Turn the lines below into a numbered list, skipping blank lines and leaving out the pictures.

* begin *

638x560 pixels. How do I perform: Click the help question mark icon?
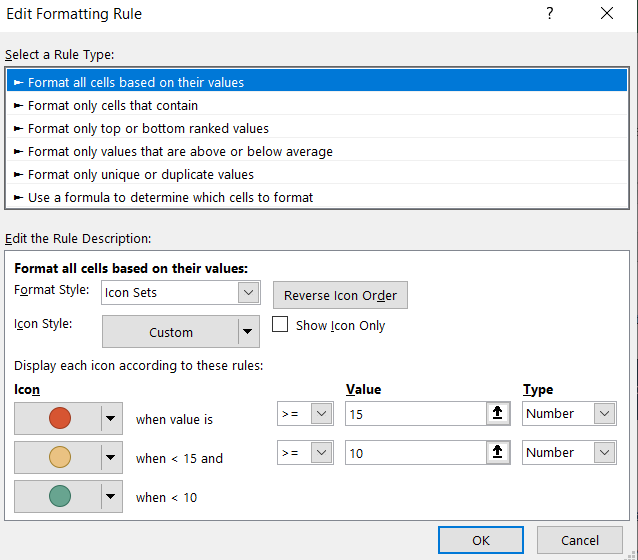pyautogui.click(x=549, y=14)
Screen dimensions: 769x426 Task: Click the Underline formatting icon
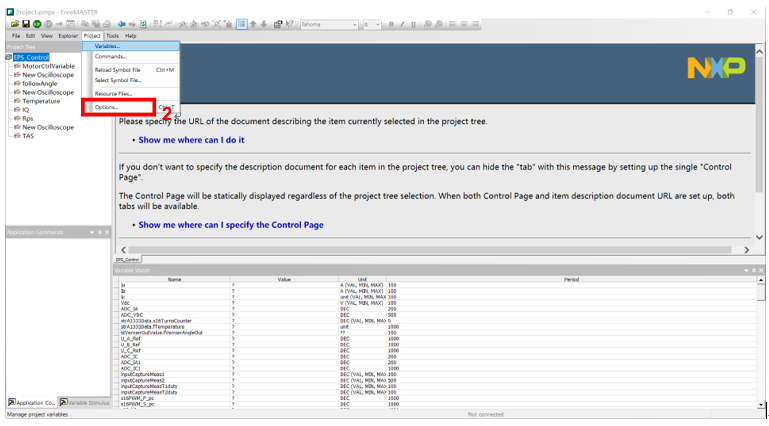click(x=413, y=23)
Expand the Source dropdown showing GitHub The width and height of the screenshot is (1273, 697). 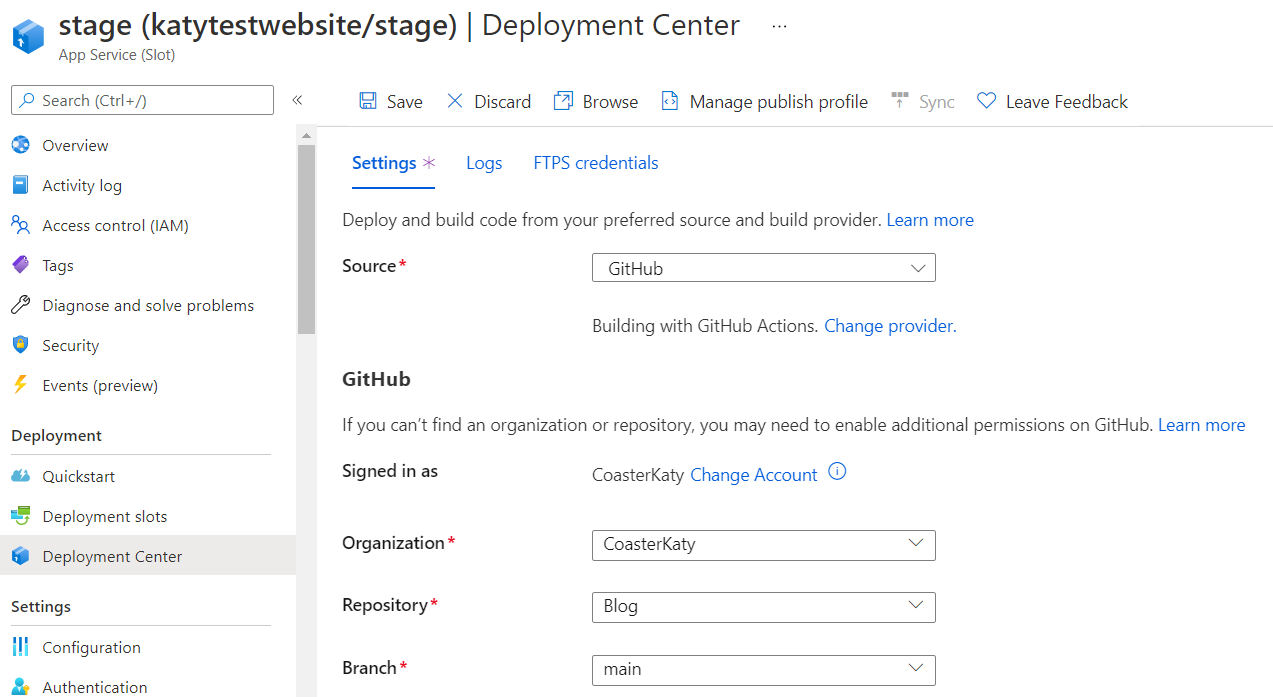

* end *

**Result for this task:**
1. 638x560 pixels. How do I perform: Click the help question mark icon?
2. pyautogui.click(x=549, y=14)
3. Screen dimensions: 769x426 Task: Click the Underline formatting icon
4. click(x=413, y=23)
5. Expand the Source dropdown showing GitHub The width and height of the screenshot is (1273, 697). 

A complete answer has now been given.